(Stored dataset items)
------------------------------------------------

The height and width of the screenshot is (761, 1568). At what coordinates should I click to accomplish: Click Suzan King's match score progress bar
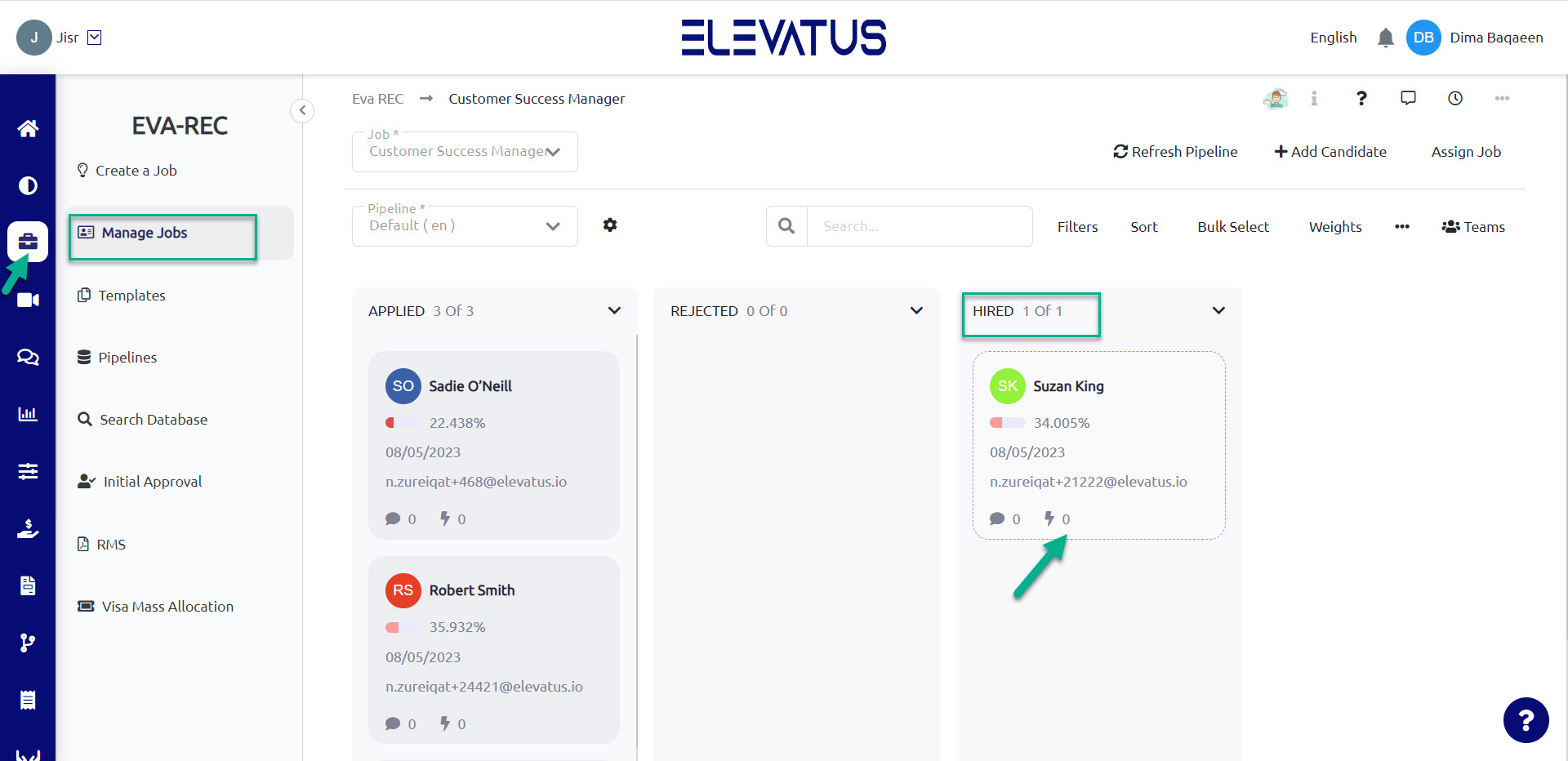point(1007,422)
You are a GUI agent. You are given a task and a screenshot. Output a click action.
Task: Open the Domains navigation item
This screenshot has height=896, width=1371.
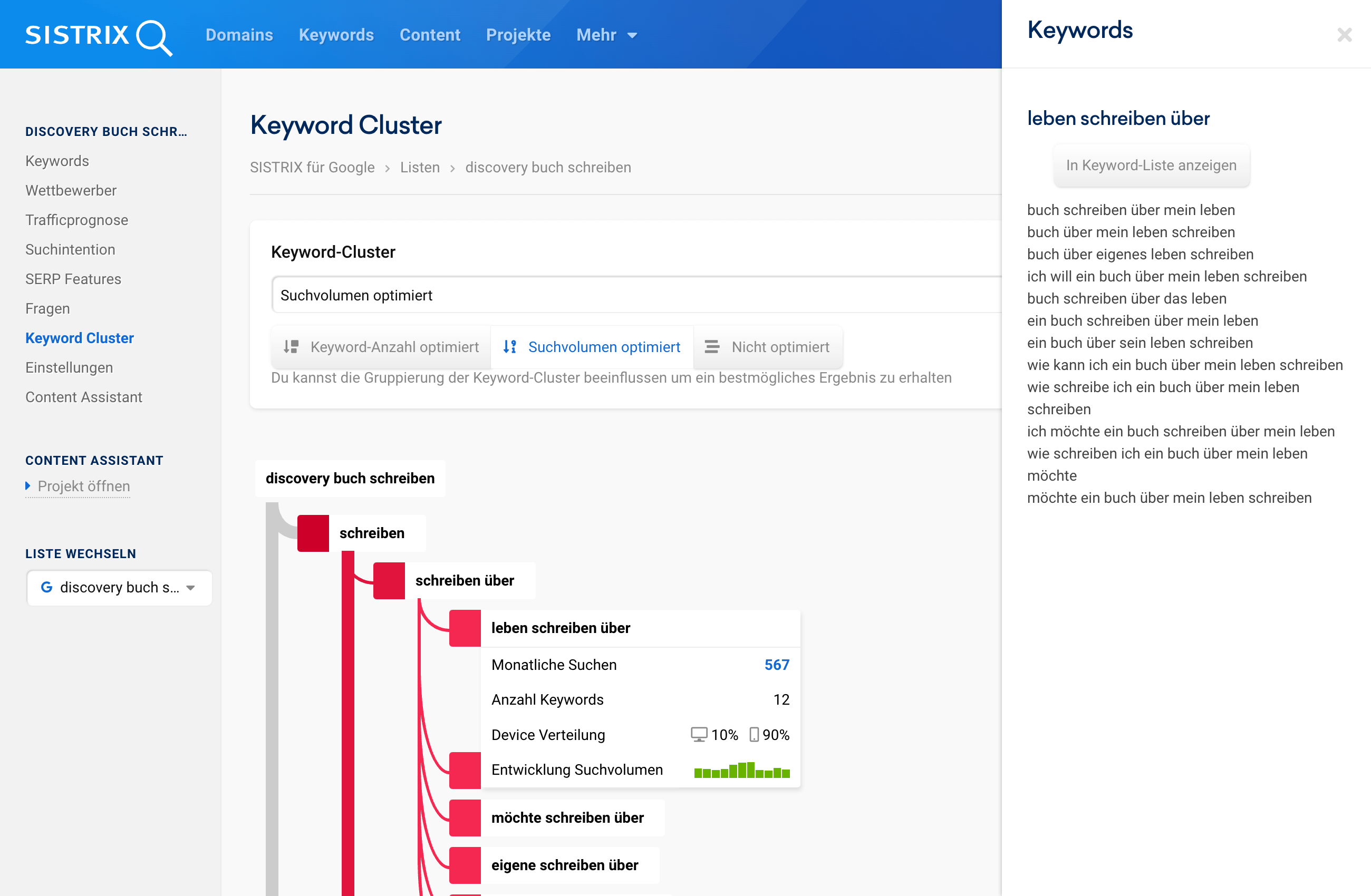coord(239,35)
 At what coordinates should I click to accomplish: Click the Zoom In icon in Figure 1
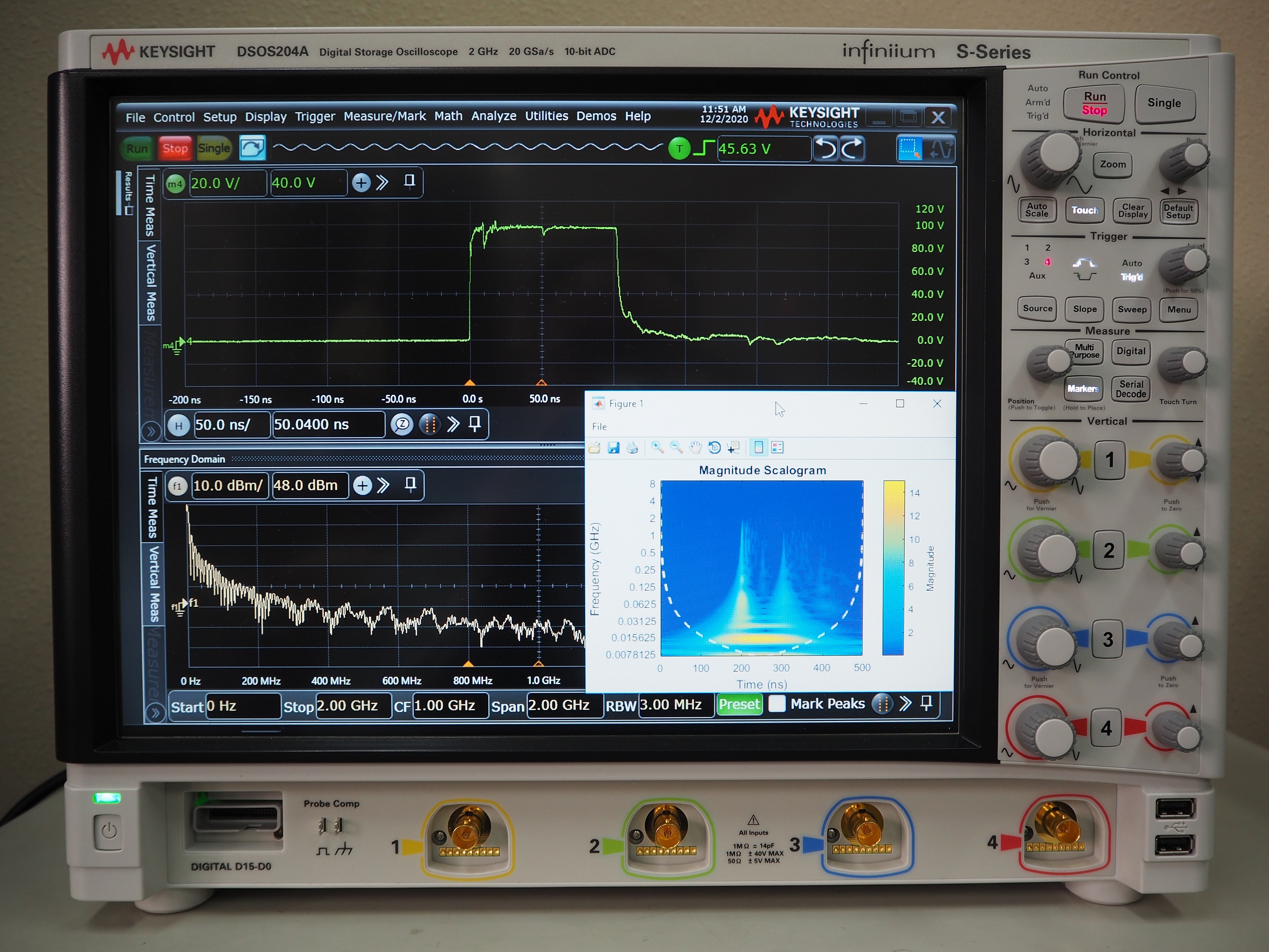tap(657, 448)
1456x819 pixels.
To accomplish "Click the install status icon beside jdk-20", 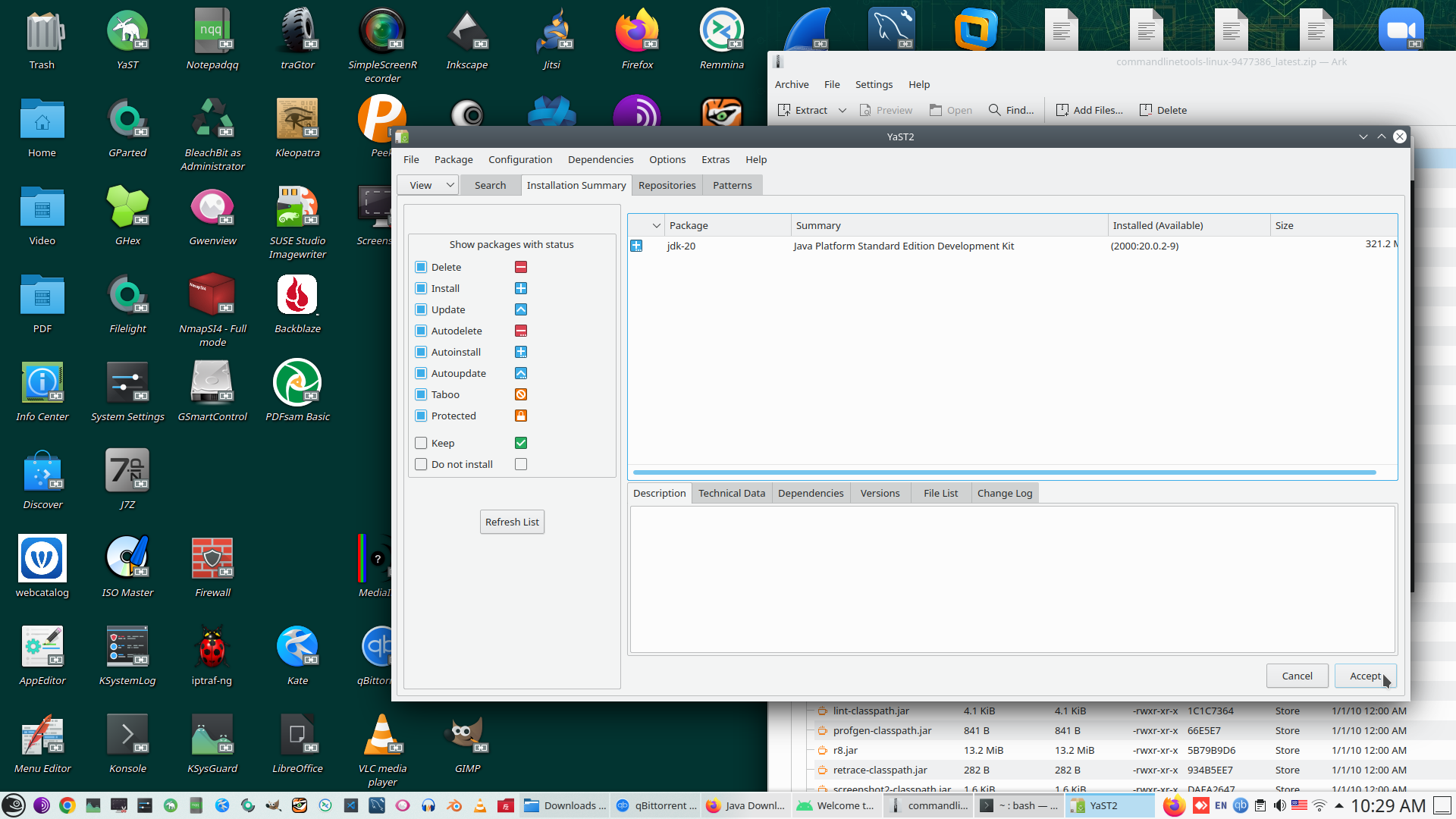I will pyautogui.click(x=636, y=246).
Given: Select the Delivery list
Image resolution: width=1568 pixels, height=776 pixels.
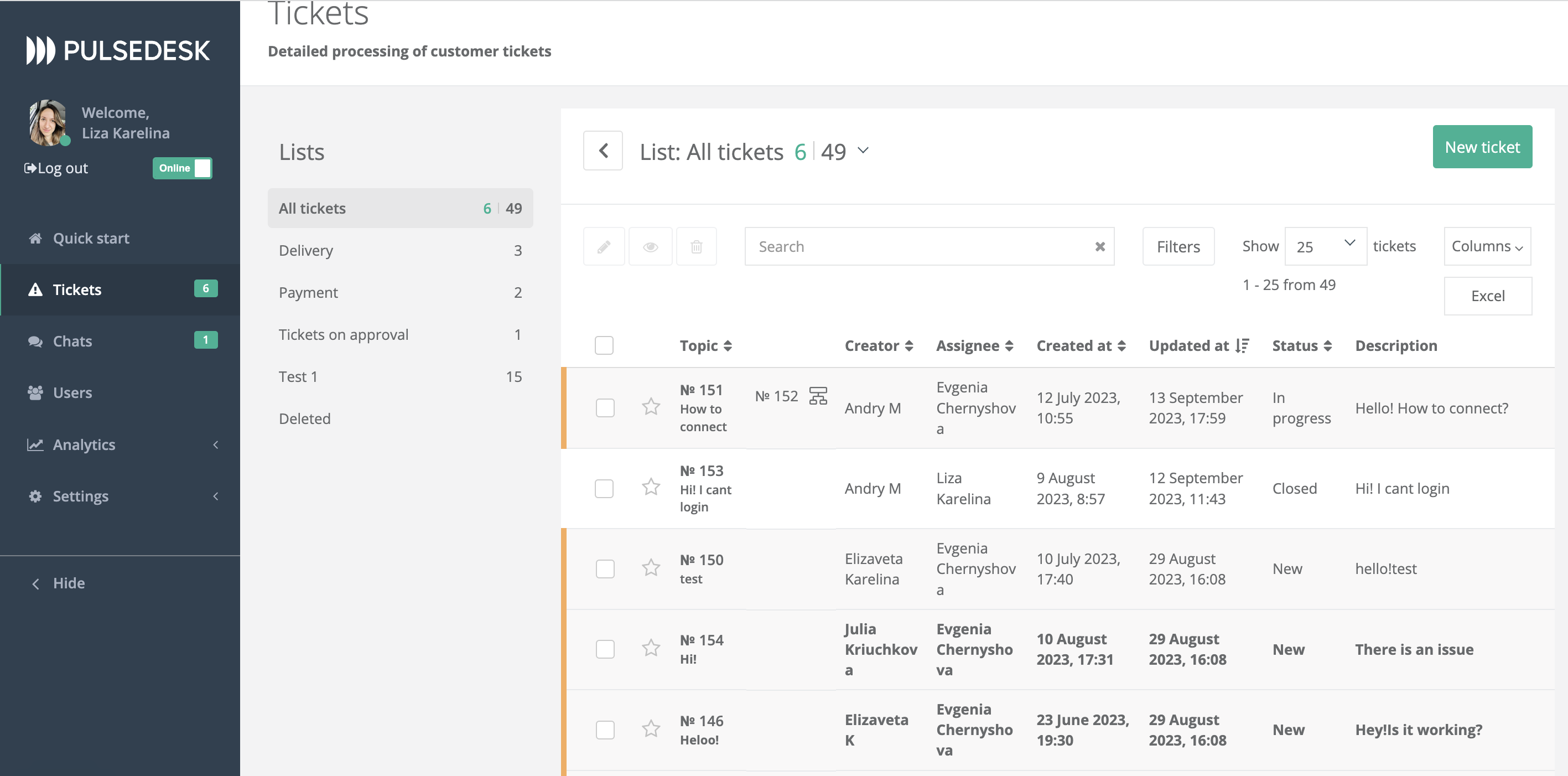Looking at the screenshot, I should (306, 250).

------------------------------------------------

WHAT NEEDS TO BE DONE: Set down, word for word, only the lines running from the line with "Given: Select the Delivery list" through the final line of the entries above, omitting all pictures.

TASK RESPONSE:
Given: Select the Delivery list
Image resolution: width=1568 pixels, height=776 pixels.
Looking at the screenshot, I should (306, 250).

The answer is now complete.